__ACTIVITY__.
Where a line holds the word "settings", copy it from the records.

(DATASET CONTENT)

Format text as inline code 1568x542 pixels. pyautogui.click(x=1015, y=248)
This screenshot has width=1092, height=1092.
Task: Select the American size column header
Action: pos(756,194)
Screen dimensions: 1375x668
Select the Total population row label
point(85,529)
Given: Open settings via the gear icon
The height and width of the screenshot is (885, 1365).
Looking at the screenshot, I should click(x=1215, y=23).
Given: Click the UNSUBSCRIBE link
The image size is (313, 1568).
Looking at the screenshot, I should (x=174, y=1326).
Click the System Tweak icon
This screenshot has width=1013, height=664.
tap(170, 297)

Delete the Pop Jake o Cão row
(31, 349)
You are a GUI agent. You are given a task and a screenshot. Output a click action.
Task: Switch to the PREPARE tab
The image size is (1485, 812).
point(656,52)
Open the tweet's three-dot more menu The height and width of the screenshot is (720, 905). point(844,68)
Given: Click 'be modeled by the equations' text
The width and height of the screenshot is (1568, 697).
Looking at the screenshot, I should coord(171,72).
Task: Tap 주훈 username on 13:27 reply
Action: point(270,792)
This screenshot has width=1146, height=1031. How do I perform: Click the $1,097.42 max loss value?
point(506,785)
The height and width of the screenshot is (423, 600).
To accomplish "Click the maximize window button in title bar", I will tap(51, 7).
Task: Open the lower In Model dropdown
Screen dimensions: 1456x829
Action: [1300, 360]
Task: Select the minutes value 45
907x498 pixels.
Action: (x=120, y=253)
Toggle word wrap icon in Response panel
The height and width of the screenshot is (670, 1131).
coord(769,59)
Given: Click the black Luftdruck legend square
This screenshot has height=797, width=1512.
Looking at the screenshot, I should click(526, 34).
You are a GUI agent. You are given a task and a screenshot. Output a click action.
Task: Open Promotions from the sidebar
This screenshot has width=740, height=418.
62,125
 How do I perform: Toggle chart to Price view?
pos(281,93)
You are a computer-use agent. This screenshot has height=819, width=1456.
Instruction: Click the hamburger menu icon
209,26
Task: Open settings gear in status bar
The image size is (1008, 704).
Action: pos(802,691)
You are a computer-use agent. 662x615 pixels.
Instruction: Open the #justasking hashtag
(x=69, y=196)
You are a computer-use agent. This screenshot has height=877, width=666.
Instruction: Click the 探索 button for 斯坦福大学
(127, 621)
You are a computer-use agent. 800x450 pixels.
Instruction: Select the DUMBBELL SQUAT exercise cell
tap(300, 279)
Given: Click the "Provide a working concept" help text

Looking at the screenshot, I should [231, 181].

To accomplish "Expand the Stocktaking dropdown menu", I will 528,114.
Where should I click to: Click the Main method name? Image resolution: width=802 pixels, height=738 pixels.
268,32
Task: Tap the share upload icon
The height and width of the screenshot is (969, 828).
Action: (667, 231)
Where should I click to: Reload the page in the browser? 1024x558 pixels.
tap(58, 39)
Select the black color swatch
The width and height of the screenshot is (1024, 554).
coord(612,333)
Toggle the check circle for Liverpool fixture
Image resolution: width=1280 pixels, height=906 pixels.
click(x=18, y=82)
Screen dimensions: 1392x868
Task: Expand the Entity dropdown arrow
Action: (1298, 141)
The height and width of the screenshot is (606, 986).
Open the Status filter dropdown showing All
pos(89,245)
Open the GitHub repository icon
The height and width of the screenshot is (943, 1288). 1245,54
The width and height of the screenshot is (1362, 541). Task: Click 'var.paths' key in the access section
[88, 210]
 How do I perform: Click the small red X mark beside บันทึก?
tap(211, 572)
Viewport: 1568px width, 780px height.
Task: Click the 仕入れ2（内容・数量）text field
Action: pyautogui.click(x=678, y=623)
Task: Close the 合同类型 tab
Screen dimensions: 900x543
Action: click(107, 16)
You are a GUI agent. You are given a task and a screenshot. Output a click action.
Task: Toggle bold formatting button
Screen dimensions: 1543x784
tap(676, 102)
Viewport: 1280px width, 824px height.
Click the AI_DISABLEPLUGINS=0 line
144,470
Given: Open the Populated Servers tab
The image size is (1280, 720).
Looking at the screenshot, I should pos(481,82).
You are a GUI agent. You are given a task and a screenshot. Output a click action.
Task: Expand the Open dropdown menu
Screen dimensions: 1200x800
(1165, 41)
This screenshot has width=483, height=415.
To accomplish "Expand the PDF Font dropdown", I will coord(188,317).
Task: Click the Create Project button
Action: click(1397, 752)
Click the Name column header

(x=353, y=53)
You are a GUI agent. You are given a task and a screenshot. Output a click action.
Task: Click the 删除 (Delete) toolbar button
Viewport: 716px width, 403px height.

(End DATASET CONTENT)

__ANSWER TO THIS PROBLEM__.
Given: Open settings via the gear icon
Task: Open settings gear in status bar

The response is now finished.